Developers to deliver 1.2 million sqm of new space in Romania

21
Feb
2019
News - Developers to deliver 1.2 million sqm of new space in Romania #development #industrial #office #report #retail #Romania

by Property Forum | Report

The local real estate market has entered a new year of development on all its major segments, as developers plan to deliver industrial, retail and office spaces with a cumulated area of 1.2 million square meters, a new market record. In comparison, new spaces of around 850,000 square meters were delivered in 2018, according to data from Cushman & Wakefield Echinox.


The positive evolution of the development activity comes from the sustained demand from tenants over the last three to four years, as pre-leasing contracts have been signed for more than half of the new spaces that will be delivered this year.
 
The total retail stock exceeded 3.7 million square meters at the end of 2018, almost similar to the office one, while the industrial & logistics stock was of around 3.5 million square meters. It is expected that circa 600,000 square meters of industrial and logistics space, over 400,000 square meters of office space and 200,000 square meters of retail space will be delivered in 2019. In regards to Bucharest, around 300,000 square meters of industrial space and 300,000 square meters of office space will be delivered, while the Colosseum and Veranda Mall projects will be extended with a cumulated surface of approximately 25,000 square meters.
 
New retail spaces will be delivered this year in Sibiu, where NEPI Rockcastle will complete the Festival project and the extension of Shopping City Sibiu, and also in Timişoara, where Iulius Group and Atterbury will deliver the extension of the Iulius Mall project. Between 2015 and 2018, the local retail market increased by almost 40% while the dominant shopping centres constantly had an occupancy rate of almost 100%.
 
Bogdan Marcu, Partner, Retail Agency at Cushman & Wakefield Echinox: "Against the backdrop of declining results in Central and Western Europe, retailers have again turned their attention to Romania in 2018 by expanding their store networks. The positive evolution of sales over the last few years, coupled with the rise in average wages, has made most retailers increase their investment in new stores in both primary and also in secondary and tertiary markets, and we expect their growth to be accelerated during the next period. Moreover, we also expect new retailers to enter the market this year.
 
As far as developments are concerned, we will witness a series of consolidations/extensions of existing shopping centres to accommodate the new retail requirements and trends. Developers pay close attention to secondary and tertiary cities that do not yet have modern shopping centres or are under-supplied in terms of the retail stock. We also expect more and more office or residential projects to accommodate generous retail locations with the purpose of providing more facilities and creating a community around the occupiers of these projects. "
 
In Bucharest, new office buildings with an area of about 500,000 square meters are currently under construction, while office projects with a cumulated GLA of 300,000 square meters are expected to be delivered by the end of 2019. The most active developers in terms of deliveries will be Portland Trust (63,000 sqm in Expo Business Park and Oregon Park), Vastint (62,000 sqm in Business Garden and Timpuri Noi Square), Globalworth (42,000 sqm in Renault Business Connected) and River Development (38,000 sqm in The Light and Sema Offices).

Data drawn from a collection
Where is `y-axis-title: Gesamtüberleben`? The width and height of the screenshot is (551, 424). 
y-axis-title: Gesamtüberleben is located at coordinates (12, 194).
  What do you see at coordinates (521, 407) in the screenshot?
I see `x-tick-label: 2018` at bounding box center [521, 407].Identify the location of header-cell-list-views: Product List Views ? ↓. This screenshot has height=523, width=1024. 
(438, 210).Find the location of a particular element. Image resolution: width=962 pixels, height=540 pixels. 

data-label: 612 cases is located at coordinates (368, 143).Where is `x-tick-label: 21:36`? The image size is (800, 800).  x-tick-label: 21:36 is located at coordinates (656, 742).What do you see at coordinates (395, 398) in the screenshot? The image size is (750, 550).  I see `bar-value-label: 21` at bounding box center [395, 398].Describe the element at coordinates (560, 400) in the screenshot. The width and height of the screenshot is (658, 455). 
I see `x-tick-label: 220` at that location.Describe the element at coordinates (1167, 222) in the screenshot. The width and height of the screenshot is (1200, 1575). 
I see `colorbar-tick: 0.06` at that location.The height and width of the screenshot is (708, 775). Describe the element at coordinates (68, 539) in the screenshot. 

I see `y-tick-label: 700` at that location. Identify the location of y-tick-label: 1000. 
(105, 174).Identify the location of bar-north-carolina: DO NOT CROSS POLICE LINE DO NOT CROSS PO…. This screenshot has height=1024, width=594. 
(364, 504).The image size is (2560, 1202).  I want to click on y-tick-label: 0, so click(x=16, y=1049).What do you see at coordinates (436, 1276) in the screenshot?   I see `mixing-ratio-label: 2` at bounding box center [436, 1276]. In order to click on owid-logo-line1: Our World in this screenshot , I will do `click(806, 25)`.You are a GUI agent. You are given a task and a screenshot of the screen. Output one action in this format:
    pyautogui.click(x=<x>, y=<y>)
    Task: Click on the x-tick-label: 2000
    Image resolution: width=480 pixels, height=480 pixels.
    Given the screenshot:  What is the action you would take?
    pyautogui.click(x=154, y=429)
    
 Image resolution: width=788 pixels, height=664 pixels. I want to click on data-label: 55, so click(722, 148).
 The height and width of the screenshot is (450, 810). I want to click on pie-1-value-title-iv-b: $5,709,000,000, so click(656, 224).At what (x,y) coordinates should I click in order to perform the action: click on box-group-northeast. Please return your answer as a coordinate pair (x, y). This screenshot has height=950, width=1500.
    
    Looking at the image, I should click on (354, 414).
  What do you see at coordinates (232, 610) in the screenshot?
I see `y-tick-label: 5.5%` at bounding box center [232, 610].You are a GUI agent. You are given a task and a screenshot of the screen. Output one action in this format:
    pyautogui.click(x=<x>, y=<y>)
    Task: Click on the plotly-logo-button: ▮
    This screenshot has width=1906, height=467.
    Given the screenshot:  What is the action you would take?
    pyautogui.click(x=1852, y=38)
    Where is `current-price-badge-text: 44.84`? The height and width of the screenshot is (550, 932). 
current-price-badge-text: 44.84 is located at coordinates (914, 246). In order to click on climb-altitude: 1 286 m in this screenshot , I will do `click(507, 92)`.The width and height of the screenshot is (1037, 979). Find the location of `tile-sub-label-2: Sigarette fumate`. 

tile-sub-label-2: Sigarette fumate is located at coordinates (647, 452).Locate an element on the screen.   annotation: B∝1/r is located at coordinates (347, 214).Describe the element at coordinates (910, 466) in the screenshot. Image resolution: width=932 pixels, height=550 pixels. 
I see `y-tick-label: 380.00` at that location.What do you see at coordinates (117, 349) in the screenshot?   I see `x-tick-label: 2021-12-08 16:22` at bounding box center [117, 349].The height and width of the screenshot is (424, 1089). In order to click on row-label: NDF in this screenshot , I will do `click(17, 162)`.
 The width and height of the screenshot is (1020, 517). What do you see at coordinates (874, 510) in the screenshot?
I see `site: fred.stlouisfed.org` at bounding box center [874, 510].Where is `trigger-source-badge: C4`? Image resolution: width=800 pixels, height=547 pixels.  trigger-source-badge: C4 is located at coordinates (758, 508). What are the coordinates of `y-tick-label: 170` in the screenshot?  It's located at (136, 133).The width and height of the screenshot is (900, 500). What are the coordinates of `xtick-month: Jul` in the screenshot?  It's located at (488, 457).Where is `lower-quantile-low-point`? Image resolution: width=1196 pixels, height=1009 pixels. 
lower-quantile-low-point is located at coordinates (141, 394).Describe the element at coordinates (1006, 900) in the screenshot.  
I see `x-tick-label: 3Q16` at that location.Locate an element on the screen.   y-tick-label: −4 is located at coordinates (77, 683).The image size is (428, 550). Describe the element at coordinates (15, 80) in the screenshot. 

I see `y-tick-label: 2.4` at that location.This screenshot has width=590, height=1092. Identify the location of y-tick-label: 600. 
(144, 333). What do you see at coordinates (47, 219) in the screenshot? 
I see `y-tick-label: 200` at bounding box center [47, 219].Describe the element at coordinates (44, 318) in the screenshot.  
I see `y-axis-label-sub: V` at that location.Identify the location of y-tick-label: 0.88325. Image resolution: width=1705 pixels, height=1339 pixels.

* **The task**
In the article on new space in Romania, which developers are named as the most active in Bucharest office deliveries, and how many square meters does each deliver? The records play no part in what comes next.

* **Expected answer**
- Portland Trust: 63,000 sqm
- Vastint: 62,000 sqm
- Globalworth: 42,000 sqm
- River Development: 38,000 sqm